▸ **TASK**: Please retype all of the following entries exactly.

▸ **GIVEN DATA**:
*** Block opens ***
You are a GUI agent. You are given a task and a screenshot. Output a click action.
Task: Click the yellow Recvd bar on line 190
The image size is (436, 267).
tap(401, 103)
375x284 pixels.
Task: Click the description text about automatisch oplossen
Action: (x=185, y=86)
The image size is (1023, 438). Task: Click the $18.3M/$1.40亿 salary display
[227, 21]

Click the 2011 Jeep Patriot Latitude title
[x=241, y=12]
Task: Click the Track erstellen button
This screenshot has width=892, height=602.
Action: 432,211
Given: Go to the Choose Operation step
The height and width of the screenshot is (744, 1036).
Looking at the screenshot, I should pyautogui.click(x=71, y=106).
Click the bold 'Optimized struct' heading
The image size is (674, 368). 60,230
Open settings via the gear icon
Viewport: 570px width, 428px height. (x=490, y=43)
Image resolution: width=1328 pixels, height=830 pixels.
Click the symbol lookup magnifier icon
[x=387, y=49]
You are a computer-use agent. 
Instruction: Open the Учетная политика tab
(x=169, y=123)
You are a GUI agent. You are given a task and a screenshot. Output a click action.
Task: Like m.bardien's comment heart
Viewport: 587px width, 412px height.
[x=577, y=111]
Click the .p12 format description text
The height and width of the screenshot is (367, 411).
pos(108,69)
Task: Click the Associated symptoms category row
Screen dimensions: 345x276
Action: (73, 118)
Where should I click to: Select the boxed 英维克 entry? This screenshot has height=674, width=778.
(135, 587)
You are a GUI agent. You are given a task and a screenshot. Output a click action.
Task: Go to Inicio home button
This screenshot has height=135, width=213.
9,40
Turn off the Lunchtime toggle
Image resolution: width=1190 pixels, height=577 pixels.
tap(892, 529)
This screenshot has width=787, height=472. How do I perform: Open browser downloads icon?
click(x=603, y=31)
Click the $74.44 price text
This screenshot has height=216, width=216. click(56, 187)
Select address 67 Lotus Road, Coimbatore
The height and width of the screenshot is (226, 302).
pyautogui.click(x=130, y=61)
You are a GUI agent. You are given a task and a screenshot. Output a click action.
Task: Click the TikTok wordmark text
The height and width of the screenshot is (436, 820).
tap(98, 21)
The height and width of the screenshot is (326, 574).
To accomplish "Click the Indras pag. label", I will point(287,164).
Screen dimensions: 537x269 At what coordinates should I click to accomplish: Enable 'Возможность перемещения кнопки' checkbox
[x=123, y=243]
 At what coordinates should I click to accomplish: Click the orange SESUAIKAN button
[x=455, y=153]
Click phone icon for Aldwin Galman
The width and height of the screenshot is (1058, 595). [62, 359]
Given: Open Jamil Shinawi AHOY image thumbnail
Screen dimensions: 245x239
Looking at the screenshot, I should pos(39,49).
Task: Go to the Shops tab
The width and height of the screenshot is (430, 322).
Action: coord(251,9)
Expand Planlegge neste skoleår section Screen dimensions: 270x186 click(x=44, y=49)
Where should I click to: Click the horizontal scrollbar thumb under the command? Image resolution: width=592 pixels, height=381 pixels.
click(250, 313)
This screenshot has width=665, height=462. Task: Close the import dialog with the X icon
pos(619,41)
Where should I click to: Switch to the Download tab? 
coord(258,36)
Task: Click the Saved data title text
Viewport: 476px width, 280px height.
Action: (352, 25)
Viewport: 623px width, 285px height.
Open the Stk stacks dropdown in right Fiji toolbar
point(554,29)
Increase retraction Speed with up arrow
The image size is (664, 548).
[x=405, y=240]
*** Block closes ***
▸ **PROBLEM SOLUTION**:
You are a GUI agent. You are given a task and a screenshot. Output a click action.
Task: Click the yellow Recvd bar on line 190
The image size is (436, 267).
tap(401, 103)
375x284 pixels.
Task: Click the description text about automatisch oplossen
Action: (x=185, y=86)
The image size is (1023, 438). Task: Click the $18.3M/$1.40亿 salary display
[227, 21]

Click the 2011 Jeep Patriot Latitude title
[x=241, y=12]
Task: Click the Track erstellen button
This screenshot has width=892, height=602.
Action: 432,211
Given: Go to the Choose Operation step
The height and width of the screenshot is (744, 1036).
Looking at the screenshot, I should pyautogui.click(x=71, y=106).
Click the bold 'Optimized struct' heading
The image size is (674, 368). 60,230
Open settings via the gear icon
Viewport: 570px width, 428px height. (x=490, y=43)
Image resolution: width=1328 pixels, height=830 pixels.
Click the symbol lookup magnifier icon
[x=387, y=49]
You are a computer-use agent. 
Instruction: Open the Учетная политика tab
(x=169, y=123)
You are a GUI agent. You are given a task and a screenshot. Output a click action.
Task: Like m.bardien's comment heart
Viewport: 587px width, 412px height.
[x=577, y=111]
Click the .p12 format description text
The height and width of the screenshot is (367, 411).
pos(108,69)
Task: Click the Associated symptoms category row
Screen dimensions: 345x276
Action: (73, 118)
Where should I click to: Select the boxed 英维克 entry? This screenshot has height=674, width=778.
(135, 587)
You are a GUI agent. You are given a task and a screenshot. Output a click action.
Task: Go to Inicio home button
This screenshot has height=135, width=213.
9,40
Turn off the Lunchtime toggle
Image resolution: width=1190 pixels, height=577 pixels.
tap(892, 529)
This screenshot has width=787, height=472. How do I perform: Open browser downloads icon?
click(x=603, y=31)
Click the $74.44 price text
This screenshot has height=216, width=216. click(56, 187)
Select address 67 Lotus Road, Coimbatore
The height and width of the screenshot is (226, 302).
pyautogui.click(x=130, y=61)
You are a GUI agent. You are given a task and a screenshot. Output a click action.
Task: Click the TikTok wordmark text
The height and width of the screenshot is (436, 820).
tap(98, 21)
The height and width of the screenshot is (326, 574).
To accomplish "Click the Indras pag. label", I will point(287,164).
Screen dimensions: 537x269 At what coordinates should I click to accomplish: Enable 'Возможность перемещения кнопки' checkbox
[x=123, y=243]
 At what coordinates should I click to accomplish: Click the orange SESUAIKAN button
[x=455, y=153]
Click phone icon for Aldwin Galman
The width and height of the screenshot is (1058, 595). [62, 359]
Given: Open Jamil Shinawi AHOY image thumbnail
Screen dimensions: 245x239
Looking at the screenshot, I should pos(39,49).
Task: Go to the Shops tab
The width and height of the screenshot is (430, 322).
Action: coord(251,9)
Expand Planlegge neste skoleår section Screen dimensions: 270x186 click(x=44, y=49)
Where should I click to: Click the horizontal scrollbar thumb under the command? Image resolution: width=592 pixels, height=381 pixels.
click(250, 313)
This screenshot has width=665, height=462. Task: Close the import dialog with the X icon
pos(619,41)
Where should I click to: Switch to the Download tab? 
coord(258,36)
Task: Click the Saved data title text
Viewport: 476px width, 280px height.
Action: (352, 25)
Viewport: 623px width, 285px height.
Open the Stk stacks dropdown in right Fiji toolbar
point(554,29)
Increase retraction Speed with up arrow
The image size is (664, 548).
[x=405, y=240]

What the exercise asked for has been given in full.